How would you rate episode 6 of
Flip Flappers ?
Community score: 4.7

Flip Flappers was many different things over the course of its first five episodes. Sometimes it was visually stunning, sometimes it was relaxing and playful, and sometimes it delivered a little emotional meat in unexpected ways. But in its sixth episode, the show finally became the best of all its strengths at once, blowing me away more than ever before and leaving me yearning for an even bigger world of possibilities in the second half to come.

Even though I loved last week's episode as its own little adventure in a vacuum, I had to put on my curmudgeon hat in that review for a paragraph or two because we were fast approaching the midpoint of the show, and yet I still felt like I didn't have enough information to get really invested in the story overall. I accused it of "resting on pretty" and resolved to hold back on A-grades until the show started making me feel things on a level deeper than childlike wonder and curiosity. (And yeah, it'd be nice to start getting a couple concrete answers too. I don't want anyone monologuing technobabble or lore at the screen! Just some subtle hints about where this is all going would be nice.)

Anyway, Flip Flappers met all my doubts with resounding glory this week, giving me way more to chew on than I can probably fit into one episode writeup. For starters, I got more of those petty little worldbuilding details that I wanted. For instance, Yayaka and the twins use technology to fight because they can't transform, which means that divorcing yourself from Pure Illusion's control over your emotions also means you can't use its magical powers. It's an emotional tradeoff that speaks directly to the show's ongoing theme of the divide between childhood and adulthood. There is an obvious danger in giving yourself over to childish fantasies as you grow older, but there is also a joy in childish sincerity that you should never abandon too quickly in favor of the cold pragmatism of the adult world. Adolescence is a time when we're forced to decide what kind of people we want to be as we embrace the world on our own, and it seems like Papika is choosing childhood, Yayaka is choosing adulthood, and Cocona remains paralyzed with indecision, desperate to over-plan for a journey ahead that has no roads.

We also learned that Bu-chan's little robot brain is controlled directly by Dr. Hidaka in a blink-and-you-miss-it scene, which makes perfect sense comparing their character designs and personalities. So we can probably consider them the same character for the time being, and while we're on that train of thought, what other characters have an optical-illusion-like reflection in others? Why did the princely version of Uxekull look so much like Dr. Salt, for instance? Does Cocona's grandmother (who does bear a striking family resemblance to our heroine) have anything to do with the maiden/crone figure in her recurring nightmare, and what will happen if Cocona is forced to enter that dream directly through Pure Illusion instead of in the safety of her sleep?

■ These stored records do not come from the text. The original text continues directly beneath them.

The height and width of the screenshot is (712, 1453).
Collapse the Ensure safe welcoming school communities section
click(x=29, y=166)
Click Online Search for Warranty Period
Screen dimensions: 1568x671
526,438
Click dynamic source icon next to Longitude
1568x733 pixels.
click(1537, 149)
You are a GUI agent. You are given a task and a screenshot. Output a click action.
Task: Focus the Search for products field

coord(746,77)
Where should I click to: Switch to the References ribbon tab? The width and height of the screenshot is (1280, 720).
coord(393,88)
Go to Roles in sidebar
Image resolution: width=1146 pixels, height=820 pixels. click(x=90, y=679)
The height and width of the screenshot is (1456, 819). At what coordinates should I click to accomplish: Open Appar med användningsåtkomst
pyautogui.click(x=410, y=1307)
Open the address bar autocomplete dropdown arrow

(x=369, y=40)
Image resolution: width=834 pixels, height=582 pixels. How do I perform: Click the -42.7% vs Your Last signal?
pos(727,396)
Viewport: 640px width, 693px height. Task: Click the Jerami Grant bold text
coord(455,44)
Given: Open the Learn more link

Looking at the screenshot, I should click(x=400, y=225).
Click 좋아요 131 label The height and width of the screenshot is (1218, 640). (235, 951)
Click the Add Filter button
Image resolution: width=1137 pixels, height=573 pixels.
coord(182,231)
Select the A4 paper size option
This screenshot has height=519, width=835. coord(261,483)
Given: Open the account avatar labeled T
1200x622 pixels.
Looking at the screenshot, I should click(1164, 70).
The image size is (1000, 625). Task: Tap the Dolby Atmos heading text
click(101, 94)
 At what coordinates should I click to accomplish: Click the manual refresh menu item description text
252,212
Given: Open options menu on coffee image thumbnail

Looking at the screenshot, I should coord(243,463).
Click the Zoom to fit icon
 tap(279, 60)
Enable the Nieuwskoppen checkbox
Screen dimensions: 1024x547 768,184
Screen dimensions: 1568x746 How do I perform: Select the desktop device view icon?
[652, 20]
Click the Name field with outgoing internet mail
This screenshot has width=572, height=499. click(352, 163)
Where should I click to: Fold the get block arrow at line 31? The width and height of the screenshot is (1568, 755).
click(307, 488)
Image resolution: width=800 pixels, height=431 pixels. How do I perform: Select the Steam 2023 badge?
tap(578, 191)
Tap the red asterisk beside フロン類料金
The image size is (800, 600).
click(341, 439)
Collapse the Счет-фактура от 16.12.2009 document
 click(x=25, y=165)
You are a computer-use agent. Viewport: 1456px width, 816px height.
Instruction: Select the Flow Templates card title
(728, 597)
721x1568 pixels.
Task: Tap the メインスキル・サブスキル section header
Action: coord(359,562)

However, all that stuff pales in comparison to the main emotional thrust of this adventure, when we discover that Cocona and Papika are hunting for amorphous fragments inside the dream of their own senpai, Iroha Irodori. I never brought Iroha up in reviews before this one, but she's always been hanging out around the corners of Cocona's life, lending a friendly ear to some of her kouhai's troubles. She certainly doesn't seem like the kind of person who would have horrible skeletons in her closet, but that's probably the point. Cocona and Papika would never know from their senpai's actual dream that she was hiding an incredibly painful past. Iroha's pocket of Pure Illusion is just like her beautiful paintings (minus the giant twenty-eyed robot). If Yayaka hadn't shown up to snatch their spoils, the girls probably would have taken the amorphous fragment back to Flip-Flap without giving this little world a second thought. However, when they stumble into a mysterious Torii gate just off the beaten path of this world, Pure Illusion goes from a world of dreams to a world of memories. While Flip Flappers is fond of using surreal symbols for different emotional concepts, this one is remarkably straightforward. Torii gates not only mark the entrance to Shinto shrines, they also symbolize a passage between the mundane world and the mystical one. In Pure Illusion, they seem to divide subconscious fantasy and conscious reality in the mind, sending Cocona and Papika hurtling into Iroha's childhood to see it through her eyes.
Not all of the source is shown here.